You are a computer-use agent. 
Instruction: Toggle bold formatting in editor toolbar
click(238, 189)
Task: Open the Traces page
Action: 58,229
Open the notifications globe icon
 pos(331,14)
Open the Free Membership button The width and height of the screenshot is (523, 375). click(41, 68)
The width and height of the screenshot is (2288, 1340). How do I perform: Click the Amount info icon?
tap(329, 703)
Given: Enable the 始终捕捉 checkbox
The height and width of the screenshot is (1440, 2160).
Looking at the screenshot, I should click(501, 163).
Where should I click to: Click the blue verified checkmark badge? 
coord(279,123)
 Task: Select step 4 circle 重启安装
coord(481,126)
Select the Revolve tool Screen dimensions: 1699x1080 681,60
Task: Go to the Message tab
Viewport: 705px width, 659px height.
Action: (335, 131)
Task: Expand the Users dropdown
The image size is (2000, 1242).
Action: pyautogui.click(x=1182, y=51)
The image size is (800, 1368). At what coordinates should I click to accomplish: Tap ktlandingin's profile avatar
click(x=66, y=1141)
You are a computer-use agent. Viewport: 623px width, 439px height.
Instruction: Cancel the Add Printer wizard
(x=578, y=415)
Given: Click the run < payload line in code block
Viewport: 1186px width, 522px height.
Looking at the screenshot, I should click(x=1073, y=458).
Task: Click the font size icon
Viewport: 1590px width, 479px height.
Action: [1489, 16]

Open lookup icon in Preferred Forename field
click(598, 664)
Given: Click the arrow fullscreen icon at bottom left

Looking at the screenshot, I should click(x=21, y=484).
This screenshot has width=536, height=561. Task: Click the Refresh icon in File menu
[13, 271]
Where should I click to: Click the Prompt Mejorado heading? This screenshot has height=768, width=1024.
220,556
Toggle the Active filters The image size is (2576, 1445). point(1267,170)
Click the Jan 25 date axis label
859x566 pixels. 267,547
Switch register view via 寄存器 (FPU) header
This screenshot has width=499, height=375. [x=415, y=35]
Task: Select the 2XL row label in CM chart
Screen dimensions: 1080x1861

(Exercise details):
Could you express every line of the data above as a Markdown table with the columns "No." and "Line", numbering each row and leaving out blank lines?

(Result):
| No. | Line |
|---|---|
| 1 | You are a computer-use agent.  |
| 2 | Instruction: Toggle bold formatting in editor toolbar |
| 3 | click(238, 189) |
| 4 | Task: Open the Traces page |
| 5 | Action: 58,229 |
| 6 | Open the notifications globe icon |
| 7 |  pos(331,14) |
| 8 | Open the Free Membership button The width and height of the screenshot is (523, 375). click(41, 68) |
| 9 | The width and height of the screenshot is (2288, 1340). How do I perform: Click the Amount info icon? |
| 10 | tap(329, 703) |
| 11 | Given: Enable the 始终捕捉 checkbox |
| 12 | The height and width of the screenshot is (1440, 2160). |
| 13 | Looking at the screenshot, I should click(501, 163). |
| 14 | Where should I click to: Click the blue verified checkmark badge?  |
| 15 | coord(279,123) |
| 16 |  Task: Select step 4 circle 重启安装 |
| 17 | coord(481,126) |
| 18 | Select the Revolve tool Screen dimensions: 1699x1080 681,60 |
| 19 | Task: Go to the Message tab |
| 20 | Viewport: 705px width, 659px height. |
| 21 | Action: (335, 131) |
| 22 | Task: Expand the Users dropdown |
| 23 | The image size is (2000, 1242). |
| 24 | Action: pyautogui.click(x=1182, y=51) |
| 25 | The image size is (800, 1368). At what coordinates should I click to accomplish: Tap ktlandingin's profile avatar |
| 26 | click(x=66, y=1141) |
| 27 | You are a computer-use agent. Viewport: 623px width, 439px height. |
| 28 | Instruction: Cancel the Add Printer wizard |
| 29 | (x=578, y=415) |
| 30 | Given: Click the run < payload line in code block |
| 31 | Viewport: 1186px width, 522px height. |
| 32 | Looking at the screenshot, I should click(x=1073, y=458). |
| 33 | Task: Click the font size icon |
| 34 | Viewport: 1590px width, 479px height. |
| 35 | Action: [1489, 16] |
| 36 | Open lookup icon in Preferred Forename field |
| 37 | click(598, 664) |
| 38 | Given: Click the arrow fullscreen icon at bottom left |
| 39 | Looking at the screenshot, I should click(x=21, y=484). |
| 40 | This screenshot has width=536, height=561. Task: Click the Refresh icon in File menu |
| 41 | [13, 271] |
| 42 | Where should I click to: Click the Prompt Mejorado heading? This screenshot has height=768, width=1024. |
| 43 | 220,556 |
| 44 | Toggle the Active filters The image size is (2576, 1445). point(1267,170) |
| 45 | Click the Jan 25 date axis label |
| 46 | 859x566 pixels. 267,547 |
| 47 | Switch register view via 寄存器 (FPU) header |
| 48 | This screenshot has width=499, height=375. [x=415, y=35] |
| 49 | Task: Select the 2XL row label in CM chart |
| 50 | Screen dimensions: 1080x1861 |